__WHAT IS ASKED__
Identify every line in the data below that contains the word "This", and copy each such line. The match is case-sensitive.

'''

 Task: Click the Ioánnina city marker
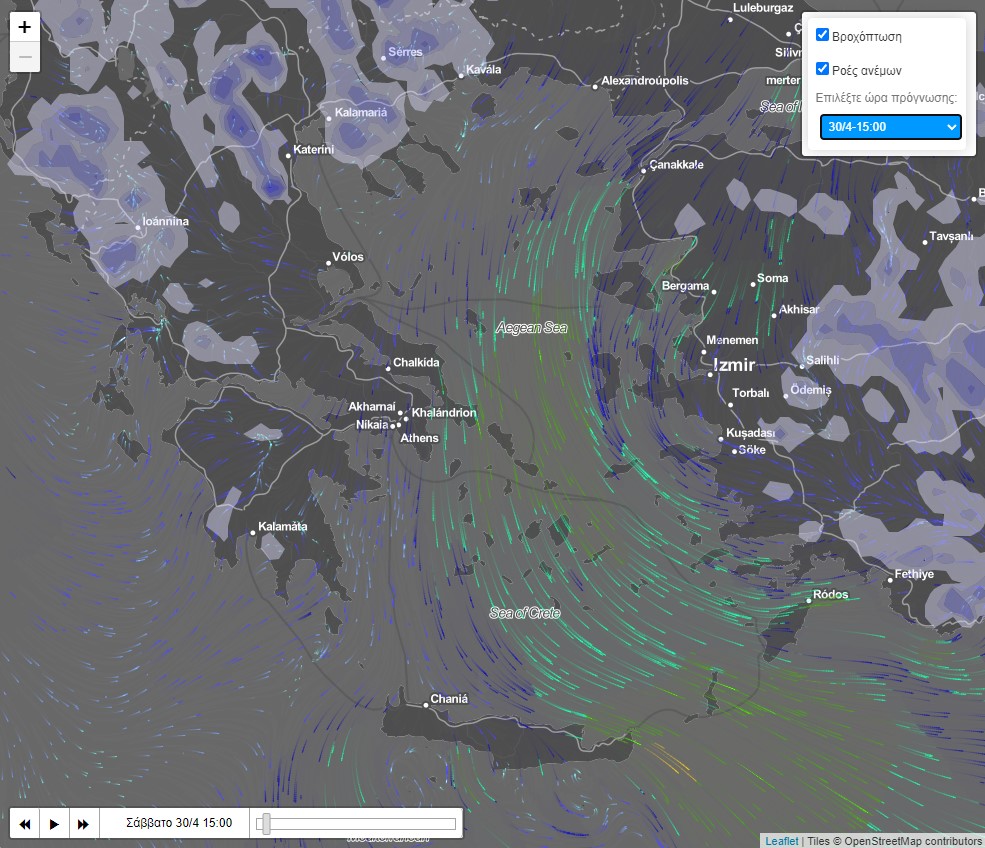pos(138,228)
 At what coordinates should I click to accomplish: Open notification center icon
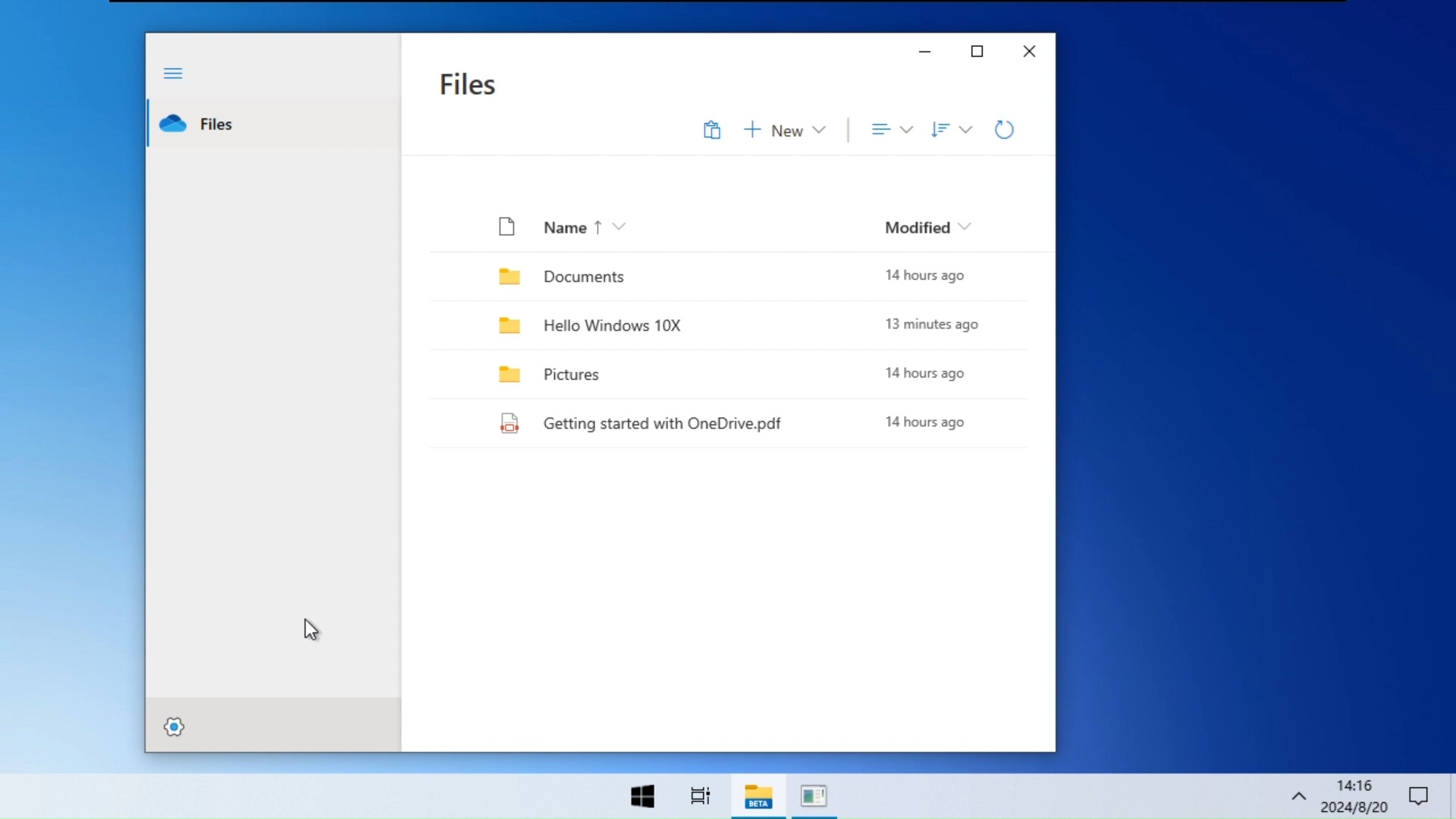pos(1418,795)
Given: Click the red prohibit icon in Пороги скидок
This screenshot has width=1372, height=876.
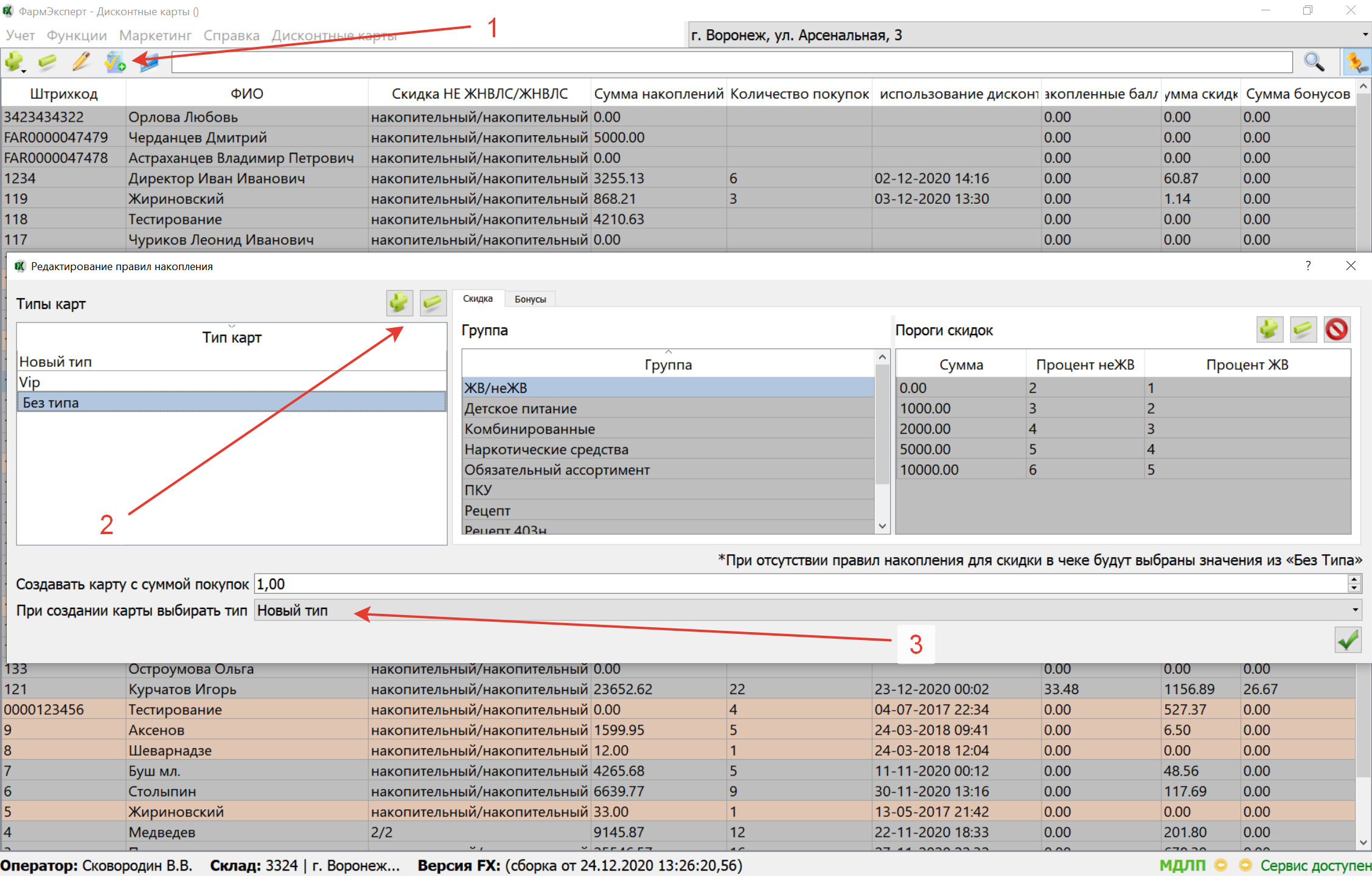Looking at the screenshot, I should click(1336, 330).

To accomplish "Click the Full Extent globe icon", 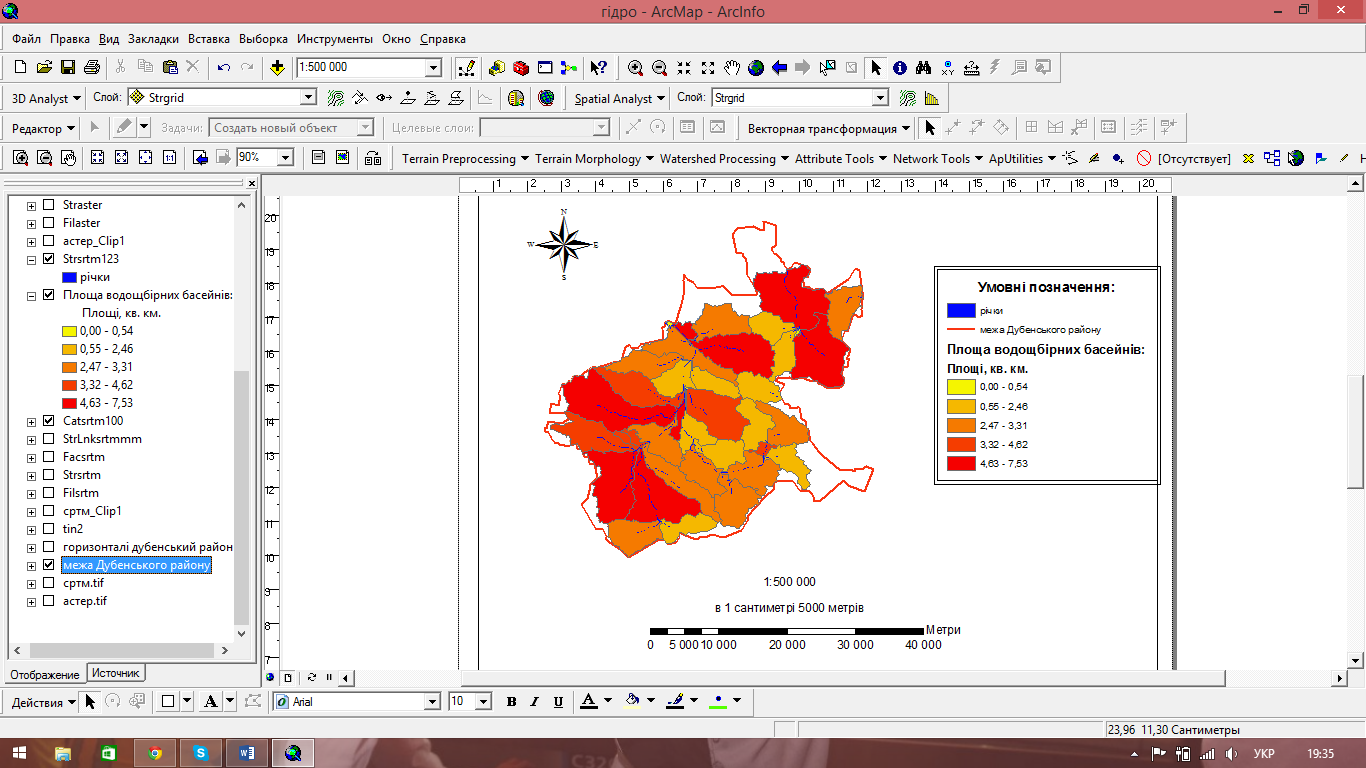I will (x=756, y=68).
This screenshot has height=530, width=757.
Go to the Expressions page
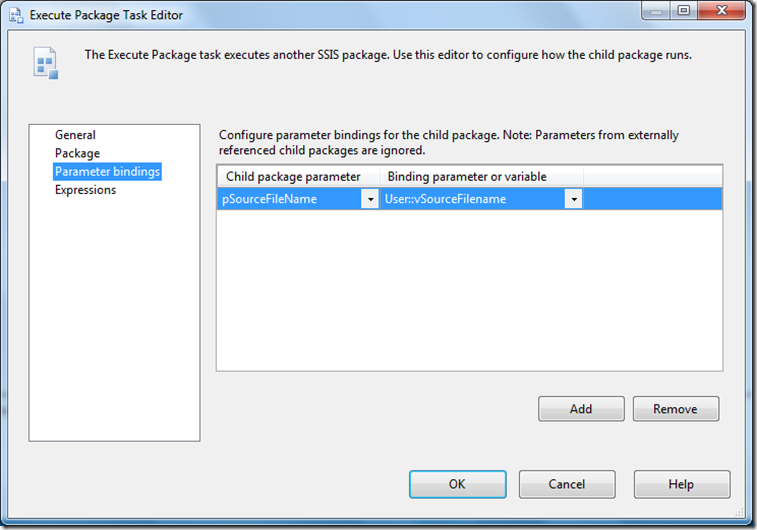click(x=85, y=190)
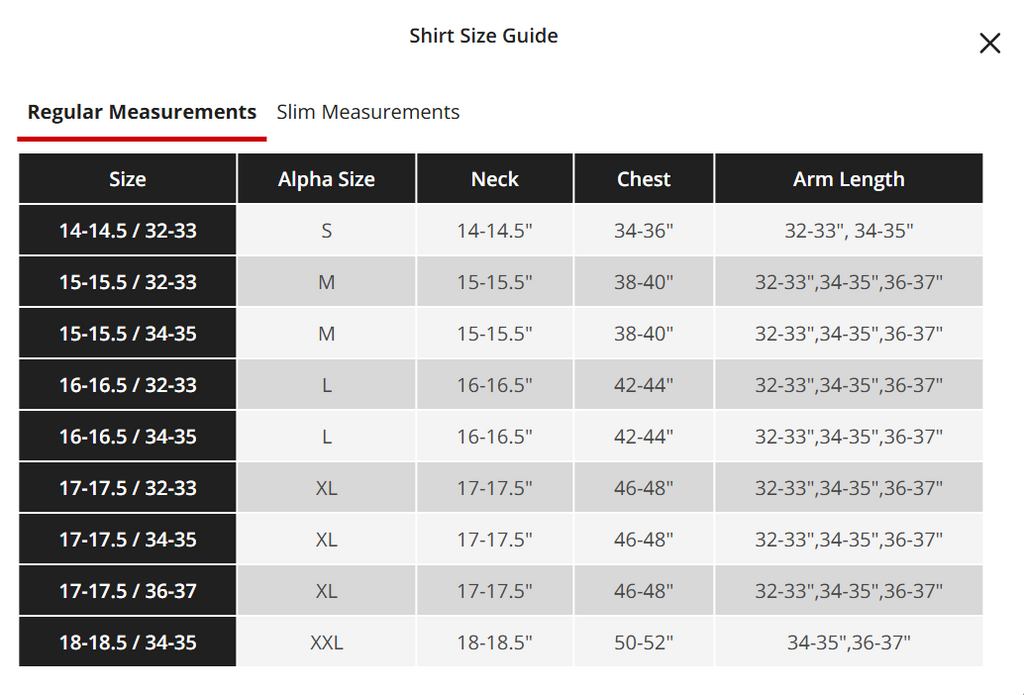The image size is (1024, 695).
Task: Select the 17-17.5 / 32-33 size row
Action: point(501,487)
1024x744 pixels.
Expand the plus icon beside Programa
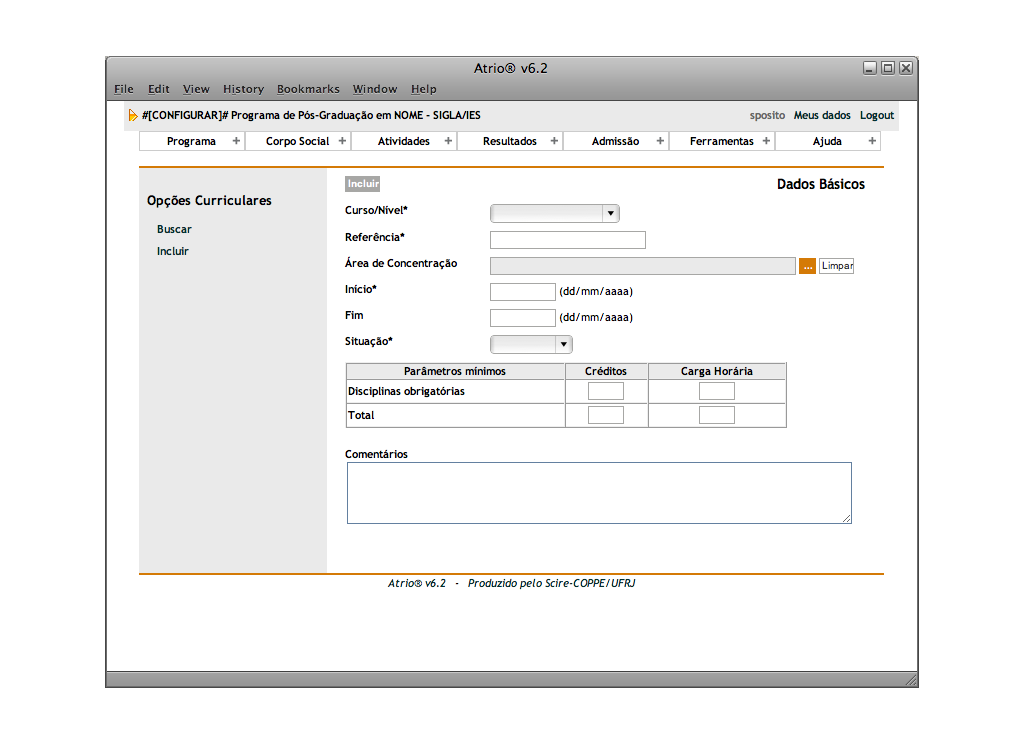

'''

__SOLVED PROBLEM__
This screenshot has width=1372, height=876.
This screenshot has height=530, width=757.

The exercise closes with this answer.